There have been occasional failed installs during 4.7 CI tests where the install fails and reports that the openshift-samples operator has not successfully rolled out yet. The must-gather logs show that the CVO is reported that the openshift-samples operator is not rolled out but the openshift-samples ClusterOperator is showing as available, not progressing, and not degraded. https://prow.ci.openshift.org/view/gcs/origin-ci-test/logs/release-openshift-ocp-installer-e2e-aws-4.7/1328393068503633920 https://prow.ci.openshift.org/view/gcs/origin-ci-test/logs/release-openshift-ocp-installer-e2e-aws-4.7/1328760479341875200 https://prow.ci.openshift.org/view/gcs/origin-ci-test/logs/release-openshift-origin-installer-e2e-azure-4.7/1328677666647183360
I was just looking at this problem I think. I posted in #forum-release-oversight in CoreOS slack: https://coreos.slack.com/archives/C01CQA76KMX/p1605659925460900 anyone happen to know anything about the jobs failing to run tests because Cluster operator openshift-samples is still updating? I think it's widespread (happens across clouds and different job flavors) and happens enough to show up in my job debugging frequently. https://search.ci.openshift.org/?search=failed+to+initialize+the+cluster%3A+Cluster+operator+openshift-samples+is+still+updating&maxAge=6h&context=1&type=build-log&name=&maxMatches=5&maxBytes=20971520&groupBy=job example: https://prow.ci.openshift.org/view/gcs/origin-ci-test/logs/release-openshift-ocp-installer-e2e-aws-4.7/1328760479341875200
Looks like samples isn't setting an operator version: $ curl -s https://gcsweb-ci.apps.ci.l2s4.p1.openshiftapps.com/gcs/origin-ci-test/logs/release-openshift-ocp-installer-e2e-aws-4.7/1328393068503633920/artifacts/e2e-aws/clusteroperators.json | jq -r '.items[] | select(.metadata.name == "openshift-samples").status | keys[]' conditions extension relatedObjects Compare [1], where the operator claims it will be setting the 'operator' version entry (which is good, it should set that). I'm not sure why samples is not setting the version entry; the ClusterOperator looks happy otherwise: $ curl -s https://gcsweb-ci.apps.ci.l2s4.p1.openshiftapps.com/gcs/origin-ci-test/logs/release-openshift-ocp-installer-e2e-aws-4.7/1328393068503633920/artifacts/e2e-aws/clusteroperators.json | jq -r '.items[] | select(.metadata.name == "openshift-samples").status.conditions[] | .lastTransitionTime + " " + .type + "=" + .status + " " + (.reason // "-") + ": " + (.message // "-")' 2020-11-16T18:13:09Z Degraded=False -: - 2020-11-16T18:13:24Z Available=True -: Samples installation successful at 4.7.0-0.nightly-2020-11-16-173710 2020-11-16T18:13:24Z Progressing=False -: Samples installation successful at Would be nice if the operator was setting reasons for those conditions. And it looks like there's maybe a formatting issue in the progressing message where the version, or a timestamp, or some such was not included. [1]: https://github.com/openshift/cluster-samples-operator/blob/840c02c7efeb9ca46e6ea340941bef9ff4a0b97e/manifests/07-clusteroperator.yaml#L10-L11
Pretty sure this has not been MODIFIED, because it links no PR. Moving back to NEW.
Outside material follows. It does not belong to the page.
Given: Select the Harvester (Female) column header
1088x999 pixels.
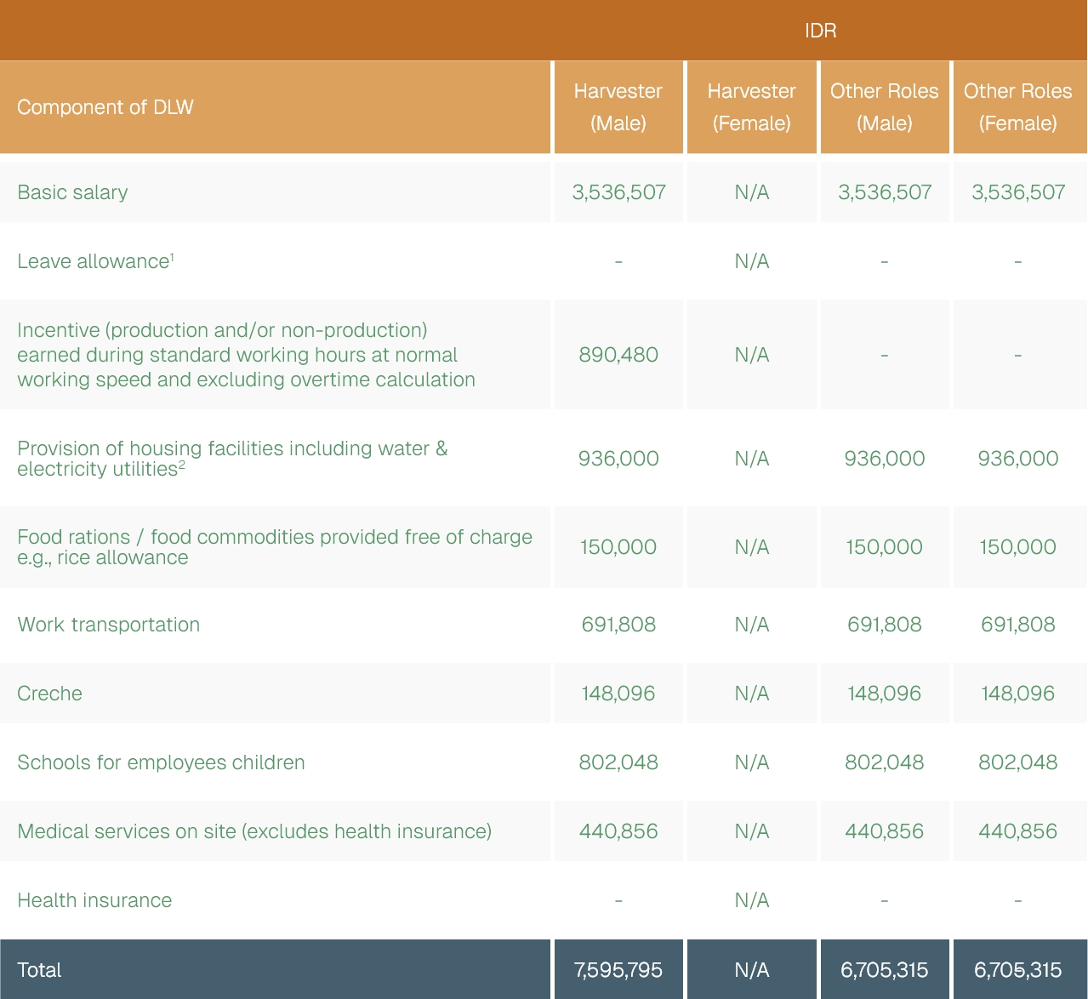Looking at the screenshot, I should pos(751,107).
Setting Progressing=False without setting versions looks like a bug introduced by [1]. [1]: https://github.com/openshift/cluster-samples-operator/pull/338/files#diff-613c854f8edbfd59f49b315d4de6c115892337b913f4913c8329af8341a3804dR59-R61
I fixed this via PR late this afternoon / early this evening before the BZ was opened. I associated the PR with this BZ on the PR side, but it did not link here. Will do manually now. Moving back to MODIFIED.
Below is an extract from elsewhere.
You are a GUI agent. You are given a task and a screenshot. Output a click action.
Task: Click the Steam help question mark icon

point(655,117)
(In reply to W. Trevor King from comment #4) > Setting Progressing=False without setting versions looks like a bug > introduced by [1]. > > [1]: > https://github.com/openshift/cluster-samples-operator/pull/338/files#diff- > 613c854f8edbfd59f49b315d4de6c115892337b913f4913c8329af8341a3804dR59-R61 no version and progressing false are not set at the same time
I am cross referencing the failed runs and confirming the do not container https://github.com/openshift/cluster-samples-operator/pull/338
ok the runs noted in the description did NOT have https://github.com/openshift/cluster-samples-operator/pull/338 (which was suppose to fix a handful of migration failures search.ci showed me over the past week). however, I ran https://search.ci.openshift.org/?search=failed+to+initialize+the+cluster%3A+Cluster+operator+openshift-samples+is+still+updating&maxAge=6h&context=1&type=build-log&name=&maxMatches=5&maxBytes=20971520&groupBy=job and it turned up more recent runs which have the change and did not migrate. such as https://prow.ci.openshift.org/view/gs/origin-ci-test/pr-logs/pull/openshift_cluster-network-operator/874/pull-ci-openshift-cluster-network-operator-master-e2e-gcp/1328884250555977728 the bug is in the code area Trevor mentioned, but not the fact that I don't set the version at the same time. I'm not actually setting the version to false in the case when my print statement says it does. Should have fix up soon.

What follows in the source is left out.